Unfortunately, part of what makes Quebec distinct is that it’s always been less tolerant than the rest of Canada. Mailloux isn’t just some nutcase (though she is that). She’s a professor of philosophy and a prominent Quebec feminist. And the PQ is tapping into a deep well of suspicion against Jews and Muslims.
Under Quebec's secular charter, large,
ostentatious crosses will not be allowed.
Quebec newspapers and TV programs regularly run stories that detail how much of the food eaten in the province is certified kosher or halal – as if this is somehow a problem.
And the urban legend of a kosher tax has made the rounds in Quebec for years. Back in 2008, Quebec’s Bouchard-Taylor commission reported that among Quebecers “the most fanciful information is circulating” about kosher food. And then went on to debunk the myth of a kosher tax.

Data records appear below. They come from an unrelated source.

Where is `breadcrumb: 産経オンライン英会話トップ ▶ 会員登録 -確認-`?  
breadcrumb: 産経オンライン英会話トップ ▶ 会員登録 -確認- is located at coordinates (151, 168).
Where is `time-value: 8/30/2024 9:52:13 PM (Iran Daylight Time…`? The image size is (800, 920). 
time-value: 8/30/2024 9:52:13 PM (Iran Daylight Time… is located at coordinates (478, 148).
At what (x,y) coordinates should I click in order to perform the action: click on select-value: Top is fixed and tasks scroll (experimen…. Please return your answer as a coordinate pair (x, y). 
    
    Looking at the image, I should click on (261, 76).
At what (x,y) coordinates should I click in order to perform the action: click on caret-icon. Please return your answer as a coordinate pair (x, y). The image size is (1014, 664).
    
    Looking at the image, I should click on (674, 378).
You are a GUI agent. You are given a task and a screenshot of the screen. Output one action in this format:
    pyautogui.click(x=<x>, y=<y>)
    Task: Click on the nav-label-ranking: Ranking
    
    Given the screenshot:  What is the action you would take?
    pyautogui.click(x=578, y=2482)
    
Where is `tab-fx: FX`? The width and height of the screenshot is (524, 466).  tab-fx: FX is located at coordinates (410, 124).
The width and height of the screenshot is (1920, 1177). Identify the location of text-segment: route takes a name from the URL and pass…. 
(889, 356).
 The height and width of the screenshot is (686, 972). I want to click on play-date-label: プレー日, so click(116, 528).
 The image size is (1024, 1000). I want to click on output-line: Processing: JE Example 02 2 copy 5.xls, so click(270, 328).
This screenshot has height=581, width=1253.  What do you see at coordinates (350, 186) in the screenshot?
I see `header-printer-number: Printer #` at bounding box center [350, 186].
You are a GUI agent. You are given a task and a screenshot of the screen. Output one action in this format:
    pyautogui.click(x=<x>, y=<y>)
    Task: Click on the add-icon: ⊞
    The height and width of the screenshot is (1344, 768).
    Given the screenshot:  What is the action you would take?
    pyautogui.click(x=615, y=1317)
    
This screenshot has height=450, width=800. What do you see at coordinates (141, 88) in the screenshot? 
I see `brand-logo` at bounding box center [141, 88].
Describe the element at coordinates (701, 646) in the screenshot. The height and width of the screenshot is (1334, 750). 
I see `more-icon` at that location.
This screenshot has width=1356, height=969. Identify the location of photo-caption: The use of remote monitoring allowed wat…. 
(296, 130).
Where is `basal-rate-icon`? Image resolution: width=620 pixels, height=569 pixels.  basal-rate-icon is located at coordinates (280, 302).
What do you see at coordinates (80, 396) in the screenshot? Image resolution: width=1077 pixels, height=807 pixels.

But while Jewish groups object to the PQ’s support for antisemitism, Quebec’s feminists have been silent about Mailloux’s trivialization of rape. Again, no real surprise. Mailloux is one of their own. Also, Quebec feminists tend to support the PQ and often share Mailloux’s hostility to religious groups.
Mailloux’s support of a myth spread by neo-Nazis and the KKK does raise a particular question: What does the PQ’s secular charter have to say about government employees dressing in white sheets?
According to rumour, the PQ leader has responded: “Of course, the white sheets are allowed. These are not religious symbols. But there must be no burning of crosses. Other symbols are okay. If they want to burn a swastika in someone’s front lawn, well that is not a religious symbol, is it?”